しかし、タスクシェア、タスクシフトは、今ある業務量はそのままで、それを他の職種に移管することになり、受ける側の現在の業務量を加味しなければならないこと、その結果、患者に不利益にならないことなどを考慮しなければならず、なかなか簡単にいくものはでない。
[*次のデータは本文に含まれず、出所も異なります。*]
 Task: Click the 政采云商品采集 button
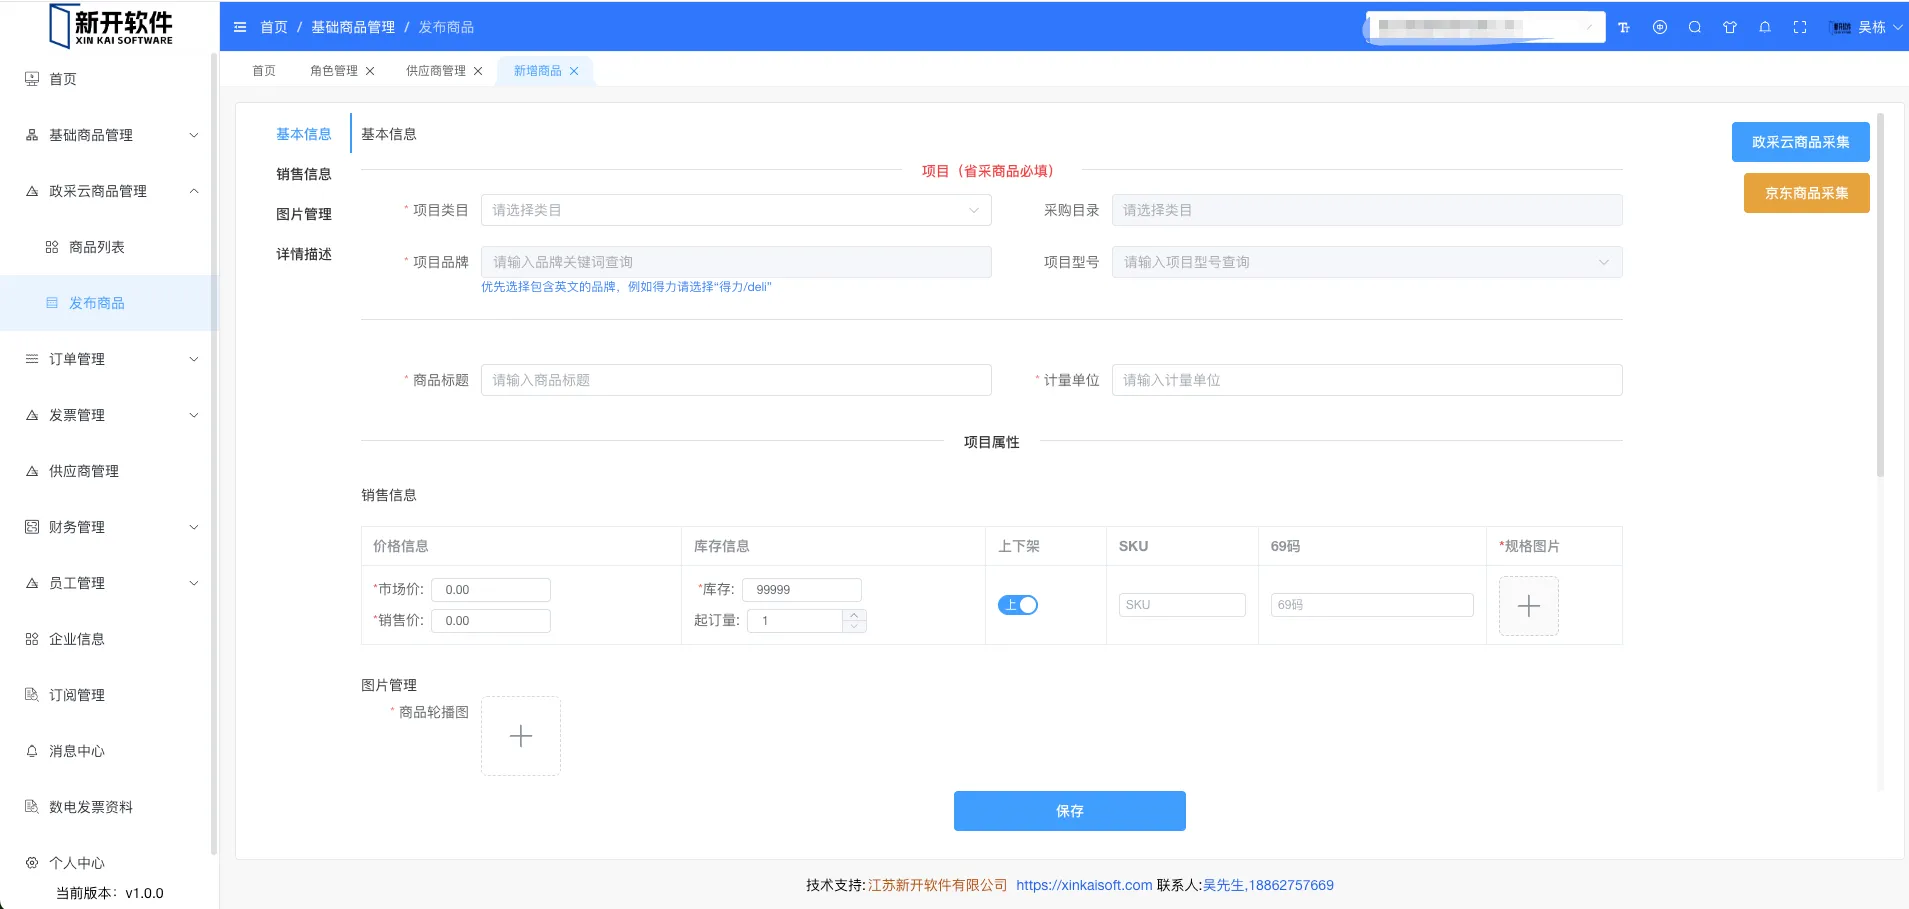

看護師の業務改善の支援をしていると、どこの病院でも多いタスクシェア・シフト希望は以下の5つである。
①清潔ケアをもっと助手さんにやってほしい
②移動、移送を助手さんやリハビリ、検査室の人にやってほしい
③定期薬、臨時薬の確認を薬剤師にやってほしい
④点滴のミキシングを薬剤師にやってほしい
⑤入院の手続を予約入院も緊急入院も入退院支援センターにやってほしい
しかし、なかなかうまくシェアもシフトもできない。当然、相手の方も暇ではないのだから。
そこで、もっとやりやすいものがある。それは不要な業務を減らすという考え方である。
(タスクcancel?タスクstop?タスクquit?)
実は看護業務の中にはたくさんありそうだ。
①足し算のように増えていく書類を見直し、(チェックリスト等)まとめて必要なものだけ残す
②入院時から出されている指示について、適応基準とストップ基準をつくる(例、畜尿、体重測定、尿比重)
③食事形態、保清の基準、安静度の見直し
④患者への検査や入院時の説明
このような患者ケアや書類は、看護師の忙しさを増大させている。そして、一度導入したものや、医師から入院時に出された指示は見直されることが少ないものだ。
しかし、これらに着目して改善してきた事例は複数ある。
①夜間の巡視の記録の廃止
②状態が安定した際の畜尿や体重測定の基準作りによる業務の削減
③患者の自立度に合った清潔ケアや食事介助の基準つくり (助手さんだけで行っていい患者基準、看護師と助手さんで行う患者基準の策定)
④ビデオによる患者説明
などがある。
タスクシェア、タスクシフトの言葉が流行りだが、まずはこのように今ある不必要な仕事は何かを考えること。それはやりやすいかもしれない。